Desde ese momento, ya de vuelta en Salamanca se dedicó a escribir e impartir sus clases durante más de tres lustros, hasta que, tras casi un cuarto de siglo como catedrático, solicitó una jubilación anticipada para poder continuar con una vida tranquila: hizo el Camino de Santiago con amigos, colaboró en diferentes comisiones y claustros de la Universidad de Salamanca y enriqueció su biblioteca, se ordenó presbítero, ayudó al Hospital del Amparo…
En 1751, la Gaceta de Madrid, informaba que las obras completas de Torres Villarroel iban a ser publicadas, impresas y vendidas en diferentes librerías de España bajo el formato de suscripción, aplicado por primera vez en España, y que reflejaba la gran popularidad del autor. Entre los suscriptores no aparecía la Universidad de Salamanca, pero sí otras universidades y colegios mayores del país, la familia real, muchas casas de nobles, por ejemplo la del Marqués de la Ensenada, clérigos, particulares…
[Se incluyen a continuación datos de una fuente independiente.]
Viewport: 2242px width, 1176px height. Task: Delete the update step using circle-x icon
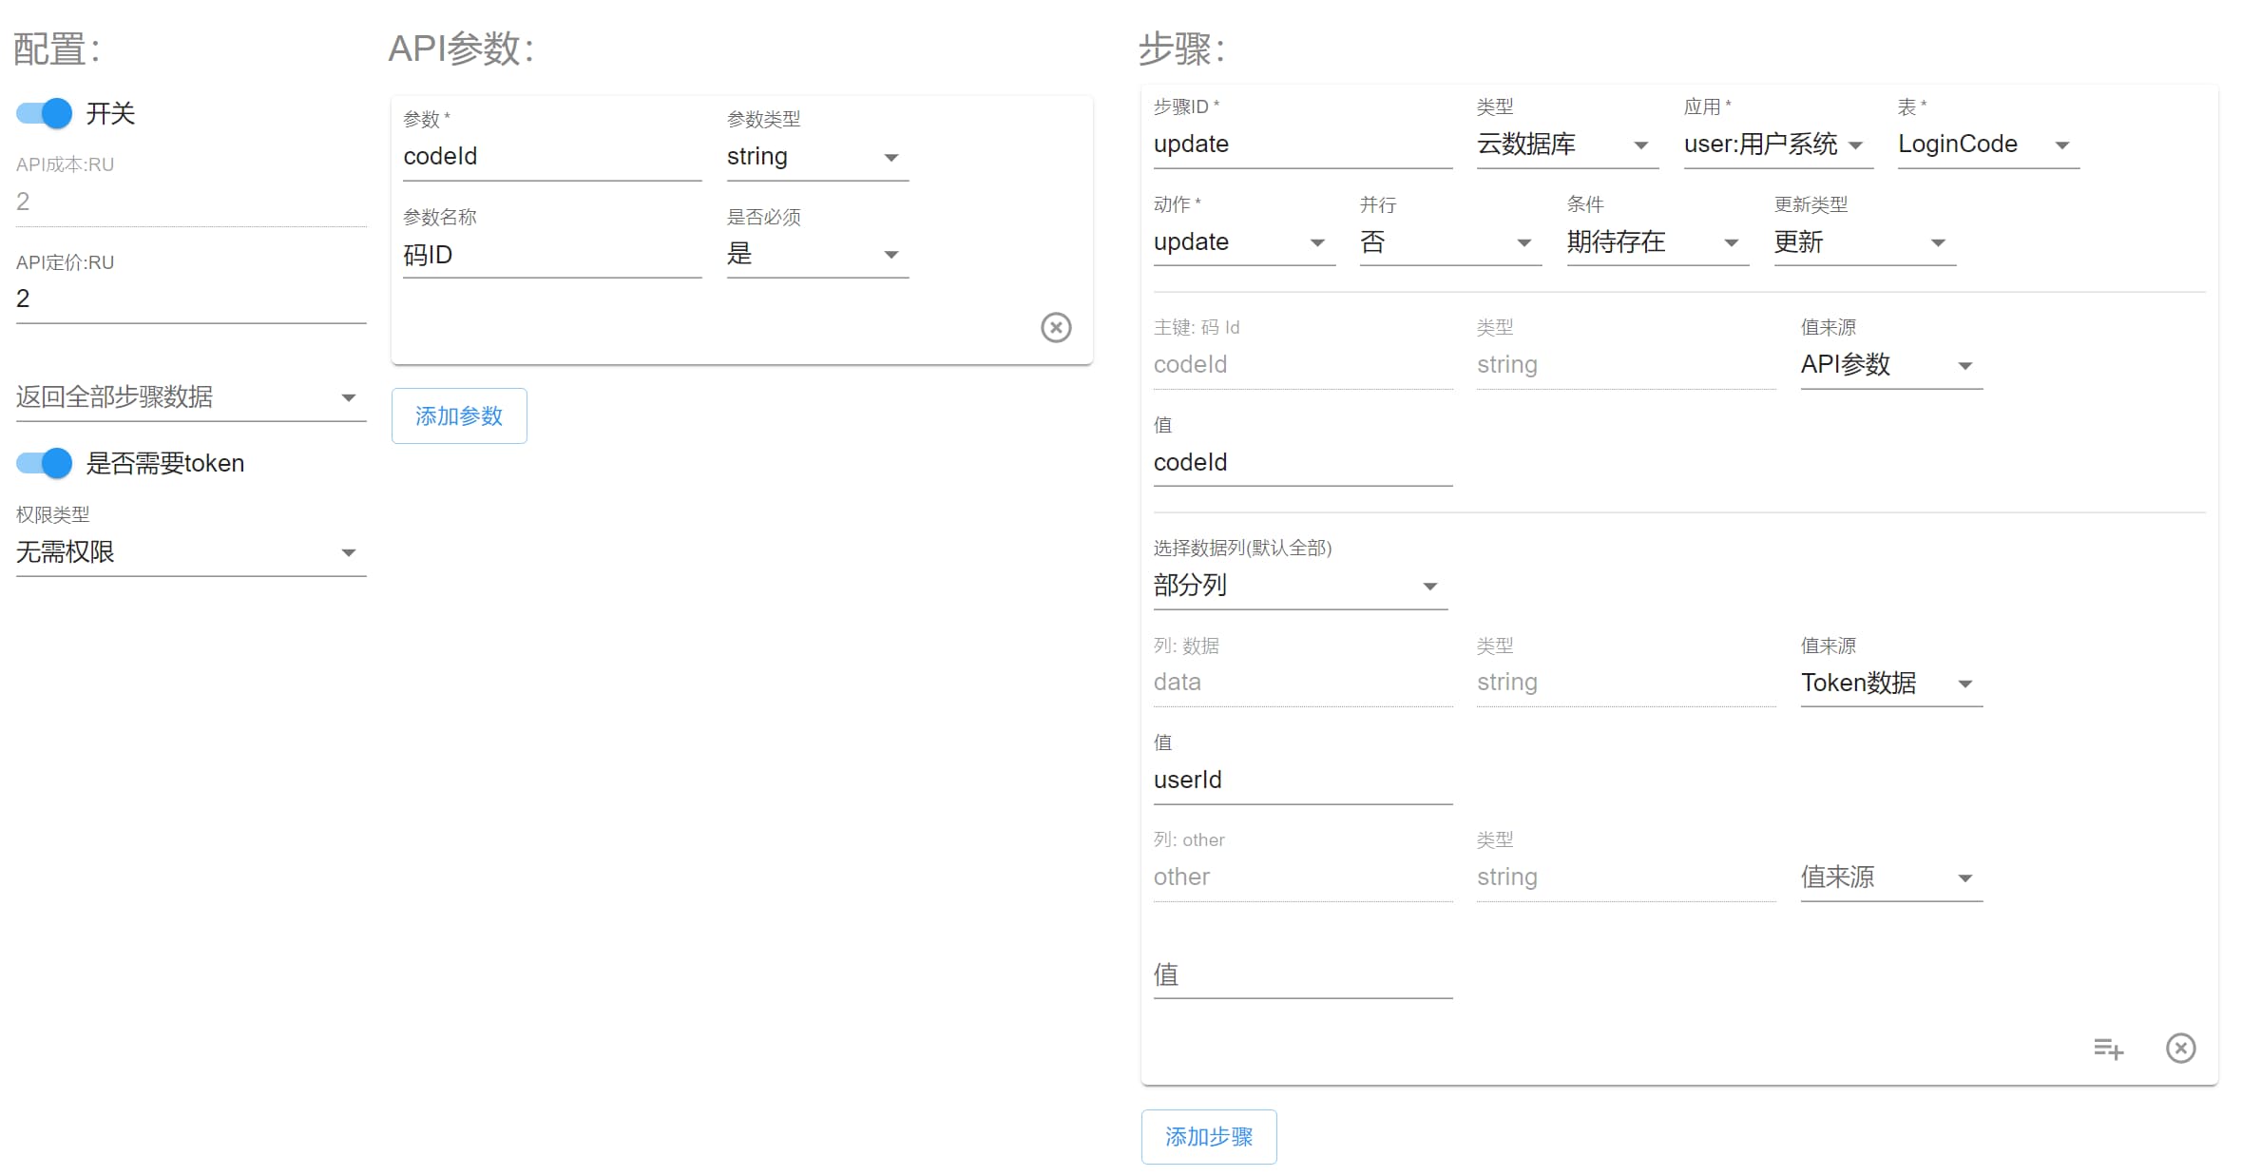click(x=2180, y=1048)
En sus años finales, una dolencia no menor hizo reducir sus quehaceres y Villarroel decidió redactar testamento en la primavera de 1768, muriendo dos años después -con setenta y seis años- en el palacio de Monterrey de Salamanca, donde ejercía de administrador para la casa de Alba.
El doctor Torres Villarroel prefirió seguir con las corrientes del Siglo de Oro que sumarse a la modernidad neoclásica, llegándose a mofar incluso de Newton y su ley… Fue conocido por casi todo el país en su época, porque, a pesar de no pronunciarse en muchas ocasiones, cada vez que abría la boca era polémico, querido y odiado a partes iguales (de ahí sus varios destierros). Su pluma fue muy activa, y dejó para la posteridad cerca de ciento cincuenta textos, entre almanaques, escritos polémicos, hagiografías, poemas, entremeses y bailes, una comedia, una zarzuela, obras de divulgación científica referentes a agricultura, medicina, apicultura, hidrología, geología, tauromaquia… y sobre todo sus “Sueños” y su “Vida”.